Finalmente acabou a restrição nas deslocações entre concelhos, mas é sabido que a polícia vai continuar a fazer operações stop exactamente nas horas das deslocações pendulares para quem ainda tem que trabalhar, obrigando os condutores, mesmo quando vão sozinhos, a ter que estar a abrir o vidro e se sujeitar a ser contagiado com o coronavirus por parte do agente da autoridade que poderá anteriormente ter interagido com um infectado. Assim sendo, pese embora a drástica redução nos horários dos autocarros da RL, decidi deslocar-me nos transportes públicos. Desta vez, a minha deslocação vai ser motivada pelo ir buscar sobras de um estabelecimento de restauração em Benfica que encomendei através de uma app para combate ao desperdício alimentar.
Porque as pessoas de grupos de risco podem continuar a socializar. Só vão ter é que falar mais alto.
Quando na espera pelo autocarro se reforça o sentimento de que foi uma boa ideia ter escolhido ir nos transportes públicos.
Depois de muita da distância entre o Forte da Casa e Lisboa se ter feito com o autocarro cheio devido à redução de horários, e logo não se ter podido manter o distanciamento social, eis que finalmente se tem espaço para se manter esse distanciamento, nem que para isso se vá em pé por opção.

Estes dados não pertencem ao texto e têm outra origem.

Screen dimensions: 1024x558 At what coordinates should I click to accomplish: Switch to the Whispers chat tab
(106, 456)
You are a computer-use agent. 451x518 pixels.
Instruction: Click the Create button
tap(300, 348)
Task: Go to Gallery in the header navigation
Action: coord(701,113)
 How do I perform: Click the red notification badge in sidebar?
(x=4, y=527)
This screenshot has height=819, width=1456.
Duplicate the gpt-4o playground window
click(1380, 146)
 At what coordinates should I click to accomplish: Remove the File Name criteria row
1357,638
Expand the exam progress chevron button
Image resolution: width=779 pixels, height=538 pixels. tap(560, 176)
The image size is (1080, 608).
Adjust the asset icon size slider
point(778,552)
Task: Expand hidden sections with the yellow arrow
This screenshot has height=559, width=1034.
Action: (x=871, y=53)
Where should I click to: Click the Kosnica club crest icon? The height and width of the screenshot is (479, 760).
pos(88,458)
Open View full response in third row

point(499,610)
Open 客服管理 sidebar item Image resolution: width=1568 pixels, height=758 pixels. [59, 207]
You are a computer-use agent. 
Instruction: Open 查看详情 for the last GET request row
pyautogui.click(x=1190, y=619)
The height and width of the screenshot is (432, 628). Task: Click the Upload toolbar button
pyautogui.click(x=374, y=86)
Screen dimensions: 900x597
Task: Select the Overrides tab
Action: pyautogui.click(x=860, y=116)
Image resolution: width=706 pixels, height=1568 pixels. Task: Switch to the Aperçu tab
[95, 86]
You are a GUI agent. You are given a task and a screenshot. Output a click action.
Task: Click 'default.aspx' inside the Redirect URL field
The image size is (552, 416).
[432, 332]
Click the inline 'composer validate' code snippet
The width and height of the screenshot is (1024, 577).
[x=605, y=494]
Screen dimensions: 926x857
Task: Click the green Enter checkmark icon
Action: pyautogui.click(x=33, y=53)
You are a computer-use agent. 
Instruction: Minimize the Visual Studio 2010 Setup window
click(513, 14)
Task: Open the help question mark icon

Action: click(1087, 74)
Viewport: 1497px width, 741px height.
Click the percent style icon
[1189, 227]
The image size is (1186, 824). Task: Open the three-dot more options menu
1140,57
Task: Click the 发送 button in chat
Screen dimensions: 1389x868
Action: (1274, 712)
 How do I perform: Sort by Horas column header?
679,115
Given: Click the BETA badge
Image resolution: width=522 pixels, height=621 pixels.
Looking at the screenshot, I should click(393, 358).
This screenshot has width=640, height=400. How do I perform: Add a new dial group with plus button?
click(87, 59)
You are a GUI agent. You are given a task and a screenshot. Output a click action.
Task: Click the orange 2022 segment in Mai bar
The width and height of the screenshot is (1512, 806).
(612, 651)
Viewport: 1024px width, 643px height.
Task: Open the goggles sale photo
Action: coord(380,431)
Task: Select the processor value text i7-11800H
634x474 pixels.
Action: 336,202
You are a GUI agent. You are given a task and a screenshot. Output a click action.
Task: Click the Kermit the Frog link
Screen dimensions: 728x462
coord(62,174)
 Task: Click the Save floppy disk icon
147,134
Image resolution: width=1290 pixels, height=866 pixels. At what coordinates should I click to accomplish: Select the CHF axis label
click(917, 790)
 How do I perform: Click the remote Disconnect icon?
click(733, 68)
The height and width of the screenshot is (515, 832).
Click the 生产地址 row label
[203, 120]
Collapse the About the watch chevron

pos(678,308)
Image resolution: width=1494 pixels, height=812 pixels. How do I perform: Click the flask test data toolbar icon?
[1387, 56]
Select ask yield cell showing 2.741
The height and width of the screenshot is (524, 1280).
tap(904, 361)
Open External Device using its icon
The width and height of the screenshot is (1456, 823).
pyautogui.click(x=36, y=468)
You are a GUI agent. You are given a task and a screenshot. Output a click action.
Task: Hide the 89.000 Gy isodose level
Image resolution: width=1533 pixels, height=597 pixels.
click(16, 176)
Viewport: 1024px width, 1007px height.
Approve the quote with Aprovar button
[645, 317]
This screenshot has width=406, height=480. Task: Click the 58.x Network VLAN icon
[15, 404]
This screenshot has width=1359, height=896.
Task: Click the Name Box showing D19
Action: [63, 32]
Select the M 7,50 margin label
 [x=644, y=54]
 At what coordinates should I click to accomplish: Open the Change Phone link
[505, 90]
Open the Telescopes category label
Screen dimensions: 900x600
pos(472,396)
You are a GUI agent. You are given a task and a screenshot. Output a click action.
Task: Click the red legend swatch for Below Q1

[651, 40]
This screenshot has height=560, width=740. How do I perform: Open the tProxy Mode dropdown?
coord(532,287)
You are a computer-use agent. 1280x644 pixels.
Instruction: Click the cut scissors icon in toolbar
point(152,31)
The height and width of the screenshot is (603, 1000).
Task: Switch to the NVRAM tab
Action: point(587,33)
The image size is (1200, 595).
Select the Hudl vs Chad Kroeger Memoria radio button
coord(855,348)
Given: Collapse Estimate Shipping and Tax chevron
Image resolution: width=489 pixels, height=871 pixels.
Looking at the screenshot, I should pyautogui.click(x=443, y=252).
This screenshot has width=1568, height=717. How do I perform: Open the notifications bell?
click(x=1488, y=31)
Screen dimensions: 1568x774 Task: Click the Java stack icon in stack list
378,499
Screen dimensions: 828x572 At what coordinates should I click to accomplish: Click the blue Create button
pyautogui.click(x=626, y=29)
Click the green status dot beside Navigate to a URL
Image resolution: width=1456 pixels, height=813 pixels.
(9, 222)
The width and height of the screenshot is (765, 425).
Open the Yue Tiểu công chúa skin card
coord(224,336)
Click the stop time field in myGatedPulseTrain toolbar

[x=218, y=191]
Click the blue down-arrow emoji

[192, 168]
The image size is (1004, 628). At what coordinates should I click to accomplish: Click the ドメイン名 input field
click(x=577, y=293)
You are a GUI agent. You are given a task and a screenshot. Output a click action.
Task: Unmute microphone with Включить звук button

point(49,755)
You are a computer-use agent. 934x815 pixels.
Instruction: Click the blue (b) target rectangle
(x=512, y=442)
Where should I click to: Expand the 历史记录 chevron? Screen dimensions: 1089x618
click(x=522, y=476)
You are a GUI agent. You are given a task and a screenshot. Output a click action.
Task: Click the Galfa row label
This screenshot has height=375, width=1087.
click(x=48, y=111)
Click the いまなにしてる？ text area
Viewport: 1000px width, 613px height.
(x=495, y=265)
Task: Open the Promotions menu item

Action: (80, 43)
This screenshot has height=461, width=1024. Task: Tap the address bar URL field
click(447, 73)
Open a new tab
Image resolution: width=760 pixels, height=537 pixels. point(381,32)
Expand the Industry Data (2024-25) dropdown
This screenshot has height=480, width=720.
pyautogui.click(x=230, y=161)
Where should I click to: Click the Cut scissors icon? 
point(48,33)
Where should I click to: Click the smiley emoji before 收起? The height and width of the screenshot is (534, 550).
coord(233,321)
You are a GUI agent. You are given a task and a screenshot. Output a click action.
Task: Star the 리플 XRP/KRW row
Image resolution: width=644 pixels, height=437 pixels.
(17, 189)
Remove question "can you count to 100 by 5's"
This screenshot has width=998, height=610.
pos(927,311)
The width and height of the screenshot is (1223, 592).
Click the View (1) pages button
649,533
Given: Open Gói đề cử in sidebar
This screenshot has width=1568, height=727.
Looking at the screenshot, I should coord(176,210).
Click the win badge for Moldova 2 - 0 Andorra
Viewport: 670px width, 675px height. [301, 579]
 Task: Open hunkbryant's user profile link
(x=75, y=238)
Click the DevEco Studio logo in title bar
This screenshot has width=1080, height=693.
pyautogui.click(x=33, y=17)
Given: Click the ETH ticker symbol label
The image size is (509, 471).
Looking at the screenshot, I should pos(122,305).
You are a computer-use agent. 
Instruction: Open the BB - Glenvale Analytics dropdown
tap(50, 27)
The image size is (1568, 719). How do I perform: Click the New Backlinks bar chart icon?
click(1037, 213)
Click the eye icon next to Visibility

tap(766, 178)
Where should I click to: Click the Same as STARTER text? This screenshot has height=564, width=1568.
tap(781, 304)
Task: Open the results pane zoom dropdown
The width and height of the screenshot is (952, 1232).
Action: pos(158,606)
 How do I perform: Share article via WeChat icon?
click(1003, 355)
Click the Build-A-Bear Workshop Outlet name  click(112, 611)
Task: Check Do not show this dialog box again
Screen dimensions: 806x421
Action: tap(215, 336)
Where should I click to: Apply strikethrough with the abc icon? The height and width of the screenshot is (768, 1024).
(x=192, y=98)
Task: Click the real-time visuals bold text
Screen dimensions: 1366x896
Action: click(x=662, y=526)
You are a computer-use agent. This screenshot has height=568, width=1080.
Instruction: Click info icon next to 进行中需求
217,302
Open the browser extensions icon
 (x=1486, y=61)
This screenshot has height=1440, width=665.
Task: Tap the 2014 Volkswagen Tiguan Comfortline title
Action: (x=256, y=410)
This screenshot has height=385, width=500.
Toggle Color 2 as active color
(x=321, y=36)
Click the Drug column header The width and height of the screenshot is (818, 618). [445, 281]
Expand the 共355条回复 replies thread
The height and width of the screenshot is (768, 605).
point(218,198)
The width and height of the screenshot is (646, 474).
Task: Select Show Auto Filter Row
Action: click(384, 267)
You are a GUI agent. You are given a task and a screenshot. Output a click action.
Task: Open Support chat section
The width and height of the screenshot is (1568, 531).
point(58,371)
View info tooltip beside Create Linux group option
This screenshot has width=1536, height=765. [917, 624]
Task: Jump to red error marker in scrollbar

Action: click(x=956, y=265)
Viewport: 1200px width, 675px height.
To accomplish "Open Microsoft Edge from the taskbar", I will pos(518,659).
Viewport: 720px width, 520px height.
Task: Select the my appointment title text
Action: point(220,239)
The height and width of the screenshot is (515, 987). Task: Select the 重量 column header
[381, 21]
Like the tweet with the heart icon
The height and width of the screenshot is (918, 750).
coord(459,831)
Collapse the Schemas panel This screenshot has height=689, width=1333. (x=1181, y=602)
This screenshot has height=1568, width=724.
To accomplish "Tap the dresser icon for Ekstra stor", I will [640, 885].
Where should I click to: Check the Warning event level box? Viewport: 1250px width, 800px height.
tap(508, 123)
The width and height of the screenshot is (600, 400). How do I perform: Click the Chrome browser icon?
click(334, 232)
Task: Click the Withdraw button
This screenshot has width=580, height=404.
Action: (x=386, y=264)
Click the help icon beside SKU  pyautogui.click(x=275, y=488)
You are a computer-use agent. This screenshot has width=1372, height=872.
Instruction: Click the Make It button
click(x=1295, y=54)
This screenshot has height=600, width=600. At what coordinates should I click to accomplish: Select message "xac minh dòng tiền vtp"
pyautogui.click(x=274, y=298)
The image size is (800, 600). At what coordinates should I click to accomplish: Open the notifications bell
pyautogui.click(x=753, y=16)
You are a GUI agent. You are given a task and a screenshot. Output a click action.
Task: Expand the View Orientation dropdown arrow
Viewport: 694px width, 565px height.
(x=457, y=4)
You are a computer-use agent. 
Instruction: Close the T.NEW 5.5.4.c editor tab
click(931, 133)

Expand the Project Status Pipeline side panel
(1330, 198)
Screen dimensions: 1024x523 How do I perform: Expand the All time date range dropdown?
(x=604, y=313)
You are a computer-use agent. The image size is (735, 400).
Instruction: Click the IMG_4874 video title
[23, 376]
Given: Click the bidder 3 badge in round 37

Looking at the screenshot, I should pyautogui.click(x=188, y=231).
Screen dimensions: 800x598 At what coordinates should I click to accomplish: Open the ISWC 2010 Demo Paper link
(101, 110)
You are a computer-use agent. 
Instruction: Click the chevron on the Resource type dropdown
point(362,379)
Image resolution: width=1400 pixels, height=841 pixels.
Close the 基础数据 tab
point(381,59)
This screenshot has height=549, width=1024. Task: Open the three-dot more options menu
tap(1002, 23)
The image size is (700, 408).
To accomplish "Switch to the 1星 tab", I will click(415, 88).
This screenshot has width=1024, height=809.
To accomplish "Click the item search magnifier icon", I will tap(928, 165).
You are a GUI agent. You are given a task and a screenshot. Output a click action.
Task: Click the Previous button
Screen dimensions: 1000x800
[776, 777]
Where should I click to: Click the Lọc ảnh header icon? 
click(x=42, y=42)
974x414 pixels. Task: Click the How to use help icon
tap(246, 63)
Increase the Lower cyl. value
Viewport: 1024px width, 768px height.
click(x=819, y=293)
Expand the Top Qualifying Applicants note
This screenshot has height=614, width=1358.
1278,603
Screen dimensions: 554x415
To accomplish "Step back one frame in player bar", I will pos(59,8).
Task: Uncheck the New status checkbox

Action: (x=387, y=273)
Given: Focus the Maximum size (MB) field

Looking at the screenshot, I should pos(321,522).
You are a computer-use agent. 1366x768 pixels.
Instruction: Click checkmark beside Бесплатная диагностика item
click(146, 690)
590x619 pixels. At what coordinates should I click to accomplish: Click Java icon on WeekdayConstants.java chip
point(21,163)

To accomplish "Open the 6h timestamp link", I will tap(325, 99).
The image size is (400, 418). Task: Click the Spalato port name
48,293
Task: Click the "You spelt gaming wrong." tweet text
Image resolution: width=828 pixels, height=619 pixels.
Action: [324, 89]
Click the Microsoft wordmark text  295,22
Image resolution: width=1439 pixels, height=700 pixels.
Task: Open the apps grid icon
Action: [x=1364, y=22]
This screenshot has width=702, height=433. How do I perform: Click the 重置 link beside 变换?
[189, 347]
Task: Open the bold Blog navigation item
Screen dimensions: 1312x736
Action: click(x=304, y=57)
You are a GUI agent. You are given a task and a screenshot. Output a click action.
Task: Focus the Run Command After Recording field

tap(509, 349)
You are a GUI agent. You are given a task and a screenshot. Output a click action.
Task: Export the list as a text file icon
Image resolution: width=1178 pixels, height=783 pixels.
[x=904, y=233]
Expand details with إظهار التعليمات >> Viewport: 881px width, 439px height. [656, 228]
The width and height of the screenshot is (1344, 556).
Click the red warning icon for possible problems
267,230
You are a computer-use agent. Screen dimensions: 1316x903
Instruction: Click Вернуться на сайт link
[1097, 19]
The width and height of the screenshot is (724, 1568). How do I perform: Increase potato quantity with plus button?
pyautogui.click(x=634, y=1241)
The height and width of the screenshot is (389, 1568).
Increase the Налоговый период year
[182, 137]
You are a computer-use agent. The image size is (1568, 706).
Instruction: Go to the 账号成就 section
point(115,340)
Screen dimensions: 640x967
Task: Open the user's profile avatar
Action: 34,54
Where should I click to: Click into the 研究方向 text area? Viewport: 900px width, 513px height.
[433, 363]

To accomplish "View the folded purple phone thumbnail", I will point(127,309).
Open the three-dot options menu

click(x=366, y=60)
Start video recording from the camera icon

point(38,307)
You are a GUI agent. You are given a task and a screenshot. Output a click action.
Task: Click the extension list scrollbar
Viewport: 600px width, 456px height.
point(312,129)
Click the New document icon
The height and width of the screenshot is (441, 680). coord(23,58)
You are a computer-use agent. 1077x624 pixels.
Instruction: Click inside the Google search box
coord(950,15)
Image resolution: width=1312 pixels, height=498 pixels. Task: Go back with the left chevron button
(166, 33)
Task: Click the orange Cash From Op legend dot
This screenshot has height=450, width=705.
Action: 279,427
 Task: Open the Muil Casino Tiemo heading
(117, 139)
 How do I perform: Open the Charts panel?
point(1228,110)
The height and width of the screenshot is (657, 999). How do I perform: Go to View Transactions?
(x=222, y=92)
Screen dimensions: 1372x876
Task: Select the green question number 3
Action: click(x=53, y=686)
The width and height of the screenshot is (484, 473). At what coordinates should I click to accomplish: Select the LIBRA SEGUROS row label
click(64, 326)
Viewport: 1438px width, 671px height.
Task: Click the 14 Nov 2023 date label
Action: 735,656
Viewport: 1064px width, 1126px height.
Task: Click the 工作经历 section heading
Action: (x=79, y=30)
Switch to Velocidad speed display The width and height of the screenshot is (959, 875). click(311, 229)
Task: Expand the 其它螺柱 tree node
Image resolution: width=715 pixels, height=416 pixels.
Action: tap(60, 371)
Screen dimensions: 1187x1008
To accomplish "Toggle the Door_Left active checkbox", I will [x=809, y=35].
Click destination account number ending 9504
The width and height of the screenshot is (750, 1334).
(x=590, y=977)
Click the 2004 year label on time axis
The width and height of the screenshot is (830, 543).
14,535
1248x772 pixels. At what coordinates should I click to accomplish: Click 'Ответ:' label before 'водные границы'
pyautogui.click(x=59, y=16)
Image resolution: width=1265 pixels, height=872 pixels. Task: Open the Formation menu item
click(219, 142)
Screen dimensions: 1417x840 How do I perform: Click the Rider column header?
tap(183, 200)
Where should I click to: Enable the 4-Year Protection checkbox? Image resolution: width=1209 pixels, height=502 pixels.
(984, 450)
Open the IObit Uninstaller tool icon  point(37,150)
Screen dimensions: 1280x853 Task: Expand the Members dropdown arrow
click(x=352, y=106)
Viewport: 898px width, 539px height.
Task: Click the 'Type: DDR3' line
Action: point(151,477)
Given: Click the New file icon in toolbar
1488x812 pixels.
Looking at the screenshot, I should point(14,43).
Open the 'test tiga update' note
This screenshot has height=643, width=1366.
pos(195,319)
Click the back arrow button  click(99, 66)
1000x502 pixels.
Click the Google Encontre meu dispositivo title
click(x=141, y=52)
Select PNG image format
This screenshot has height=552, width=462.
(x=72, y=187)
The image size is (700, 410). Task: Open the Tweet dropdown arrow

Chegada à paragem terminal no Areeiro e altura de apenhar um outro autocarro, desta vez da Carris, para ir até à Alameda D. Afonso Henriques.
Novo aviso nos autocarros da Carris. É ver é se não fazem o mesmo que a RL e suprimem horários que tornam impraticável este cumprimento.
Alameda D. Afonso Henriques sem ter a água a correr na fonte.
Movimento nas ruas de Benfica.
E também desta vez se deu o caso de ir ao supermercado fazer compras para ver como está a ser aplicado o distanciamento social.
Estando o Parque Silva Porto, popularmente conhecido como Mata de Benfica, aberto, decidi ir visitar o mesmo.
Decidi continuar pela Estrada de Benfica e entrar já em São Domingos de Benfica para depois me meter no autocarro em Sete Rios.
Chegado de novo à Alameda D. Afonso Henriques, eis uma caminhada pela Avenida Manuel da Maia até à Praça de Londres e depois ao Areeiro.
Com este tempo, torna-se impossível cumprir com o distanciamento social. E também a polícia deve ter desistido de andar a mandar parar todos os condutores.